O turismo rural e o mundo jurídico

A problemática da usucapião e dos crimes ambientais no turismo rural

O seguinte artigo vai tratar de um caso isolado que abriu precedentes para vários outros.

Sabemos que o turismo rural e o mundo jurídico andam de mãos dadas (ou ao menos deveriam) em muitas vertentes: em relação aos pagamentos de taxas e impostos (com projeto de lei sendo votado ainda no ano de 2020), nas relações de trabalho (modalidades, acordos, jurisprudências, OJS), preservação ao meio ambiente (direito civil e ambiental andam de mãos dadas nessa esteira), mais uma das maiores problemáticas se dá com o advento de um caso ocorrido em uma cidade do interior de São Paulo.

Vamos tratar desse assunto, tanto quanto da necessidade de se manter a terra e adjacências em bom estado, evitando multas, crimes e processos jurídicos.

Mas comecemos com a história:

Em um hotel fazenda de uma cidade do interior do Estado de SP (com nome protegido por motivos óbvios, esse caso ocorreu e gerou grande repercussão nacional no que tange ao direito de imóvel.

Com uma história de pelo menos 15 anos de mercado, o hotel fazenda era conhecido e indicado por todos que procuravam turismo rural. No final do ano de 2001, um hóspede se hospedou no hotel e ficou lá durante todas suas férias (um período de exatos 28 dias). Nesse tempo, fez amizade com os funcionários e também com o responsável pelo local.

Em conversas informais, ele descobriu que o terreno era herdado da família do proprietário. Porém, como o próprio proprietário informou: “não está em meu nome ainda, preciso fazer todos os trâmites necessários e o hotel não me dá uma margem de lucro tão grande para isso, ainda”.

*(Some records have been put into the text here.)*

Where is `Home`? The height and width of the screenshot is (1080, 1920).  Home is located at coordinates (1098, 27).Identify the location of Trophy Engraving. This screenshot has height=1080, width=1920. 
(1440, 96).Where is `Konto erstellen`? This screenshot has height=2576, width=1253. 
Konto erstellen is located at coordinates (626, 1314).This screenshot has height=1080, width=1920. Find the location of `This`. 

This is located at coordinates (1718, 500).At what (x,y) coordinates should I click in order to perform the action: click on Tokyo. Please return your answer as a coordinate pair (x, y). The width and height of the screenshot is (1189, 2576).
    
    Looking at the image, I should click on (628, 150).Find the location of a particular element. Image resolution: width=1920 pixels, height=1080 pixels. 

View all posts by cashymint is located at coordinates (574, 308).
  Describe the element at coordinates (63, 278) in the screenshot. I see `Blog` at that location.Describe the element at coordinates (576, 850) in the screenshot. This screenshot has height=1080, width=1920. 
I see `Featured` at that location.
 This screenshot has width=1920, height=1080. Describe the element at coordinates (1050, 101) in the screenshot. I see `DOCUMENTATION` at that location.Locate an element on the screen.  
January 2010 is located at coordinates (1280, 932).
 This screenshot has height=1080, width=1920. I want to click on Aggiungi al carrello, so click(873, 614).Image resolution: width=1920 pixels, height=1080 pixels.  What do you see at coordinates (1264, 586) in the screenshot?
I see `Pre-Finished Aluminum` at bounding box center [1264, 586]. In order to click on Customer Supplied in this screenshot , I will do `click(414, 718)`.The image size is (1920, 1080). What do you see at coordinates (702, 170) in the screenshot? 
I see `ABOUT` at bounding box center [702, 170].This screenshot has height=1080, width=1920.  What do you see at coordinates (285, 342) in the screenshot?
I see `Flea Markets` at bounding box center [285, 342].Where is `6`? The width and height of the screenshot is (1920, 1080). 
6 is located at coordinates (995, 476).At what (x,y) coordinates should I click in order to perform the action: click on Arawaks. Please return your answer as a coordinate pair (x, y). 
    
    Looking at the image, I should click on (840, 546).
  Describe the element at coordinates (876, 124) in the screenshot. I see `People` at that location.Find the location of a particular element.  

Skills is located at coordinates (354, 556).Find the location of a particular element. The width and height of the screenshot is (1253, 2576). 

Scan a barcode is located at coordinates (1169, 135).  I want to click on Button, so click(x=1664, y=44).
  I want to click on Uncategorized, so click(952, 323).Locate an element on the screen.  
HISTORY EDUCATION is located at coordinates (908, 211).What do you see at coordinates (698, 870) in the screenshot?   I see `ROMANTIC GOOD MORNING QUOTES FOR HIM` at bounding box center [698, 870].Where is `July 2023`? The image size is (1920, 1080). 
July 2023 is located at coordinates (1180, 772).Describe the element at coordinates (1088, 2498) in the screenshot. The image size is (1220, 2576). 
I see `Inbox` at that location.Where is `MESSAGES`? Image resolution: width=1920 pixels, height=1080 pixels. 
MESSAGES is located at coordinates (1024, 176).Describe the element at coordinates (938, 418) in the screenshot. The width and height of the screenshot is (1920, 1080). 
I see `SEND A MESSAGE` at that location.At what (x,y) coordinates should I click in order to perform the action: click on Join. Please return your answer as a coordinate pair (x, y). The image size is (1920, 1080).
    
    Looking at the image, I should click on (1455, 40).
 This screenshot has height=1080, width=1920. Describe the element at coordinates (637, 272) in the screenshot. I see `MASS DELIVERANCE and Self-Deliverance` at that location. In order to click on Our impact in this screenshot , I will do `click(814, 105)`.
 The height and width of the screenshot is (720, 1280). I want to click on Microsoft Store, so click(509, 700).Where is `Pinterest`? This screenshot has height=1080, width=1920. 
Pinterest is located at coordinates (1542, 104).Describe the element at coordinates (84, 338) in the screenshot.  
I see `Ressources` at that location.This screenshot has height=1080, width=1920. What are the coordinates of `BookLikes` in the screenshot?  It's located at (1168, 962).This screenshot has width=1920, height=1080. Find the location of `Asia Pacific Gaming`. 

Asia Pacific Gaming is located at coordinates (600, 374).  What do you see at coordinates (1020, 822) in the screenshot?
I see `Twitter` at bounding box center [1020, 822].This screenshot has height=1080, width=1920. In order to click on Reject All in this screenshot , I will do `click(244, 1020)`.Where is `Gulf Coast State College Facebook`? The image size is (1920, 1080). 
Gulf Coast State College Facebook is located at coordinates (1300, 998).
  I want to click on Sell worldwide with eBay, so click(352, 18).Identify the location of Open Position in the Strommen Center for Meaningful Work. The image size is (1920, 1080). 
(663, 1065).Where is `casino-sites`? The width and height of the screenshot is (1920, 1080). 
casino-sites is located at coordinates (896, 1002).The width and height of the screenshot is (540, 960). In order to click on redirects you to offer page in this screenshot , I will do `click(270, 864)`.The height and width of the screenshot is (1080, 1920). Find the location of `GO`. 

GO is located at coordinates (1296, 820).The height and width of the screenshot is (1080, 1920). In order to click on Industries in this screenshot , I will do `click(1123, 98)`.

O hóspede registrou essa informação e voltou para sua vida em sua cidade. Após descobrir uma traição, desanimou da vida, pediu a conta em seu trabalho e se mudou para uma pequena casa na cidade do hotel fazenda.

Com sua parte do dinheiro, conversou com o responsável pelo hotel e entraram em um acordo (não escrito), de que, ele ajudaria a levantar o hotel, e depois veriam sobre as coisas jurídicas necessárias, precisavam primeiro fazer o hotel voltar ao seu auge.

Quando teve o positivo do responsável, ele se mudou para uma pequena casa que ficava no mesmo terreno do hotel fazenda. Conversaram e decidiram que dessa maneira, ele pouparia dinheiro, o que ajudaria ainda mais nas contas do hotel, bem em comum que agora possuíam.

Começou a prestar serviços de pequenos reparos, e os anos passaram. Especificamente 5 (cinco) anos. Após esse período, o hotel fazenda já estava de pé novamente, em pleno funcionamento e na boca do pessoal. O turismo estava excelente e os ganhos também.

Então, se aproveitando da situação, o mesmo deu a cartada final: entrou com um pedido judicial de usucapião de toda a extensão do hotel fazenda.

Quando o responsável descobriu, quis saber o motivo, mas já era tarde: a causa tinha sido ganha por seu sócio, que provou todo o necessário no caso de uma usucapião rural:

“A usucapião rural, também denominado pro labore, tem como requisitos a posse como sua por 5 (cinco) anos ininterruptos e sem oposição, de área rural não superior a cinquenta hectares, desde que já não seja possuidor de qualquer outro imóvel, seja este rural ou urbano. Ainda apresenta como requisito o dever de tornar a terra produtiva por seu trabalho ou de sua família, tendo nela sua moradia. Já a usucapião urbana, também denominado de pro misero ou pró-moradia, tem como requisitos a posse sem oposição de área urbana de até duzentos e cinquenta metros quadrados por 5 (cinco) anos ininterruptos, utilizando-a como moradia sua ou de sua família, sendo vedada a posse de qualquer outro imóvel. As usucapiões rural e urbana estão previstas nos artigos 1.239 e 1.240 do CC, respectivamente.”

Dessa maneira, ganhou a terra, comprou o hotel de seu sócio e fim da história.

O problema apresentado acima, nos levará para algo que ocorre muito em centros urbanos, mas demais em localidades rurais: a posse da terra por usucapião, agindo de má-fé. Não nos importa o desfecho disso, se o dono recorreu ou não, importa sabermos como evitar isso.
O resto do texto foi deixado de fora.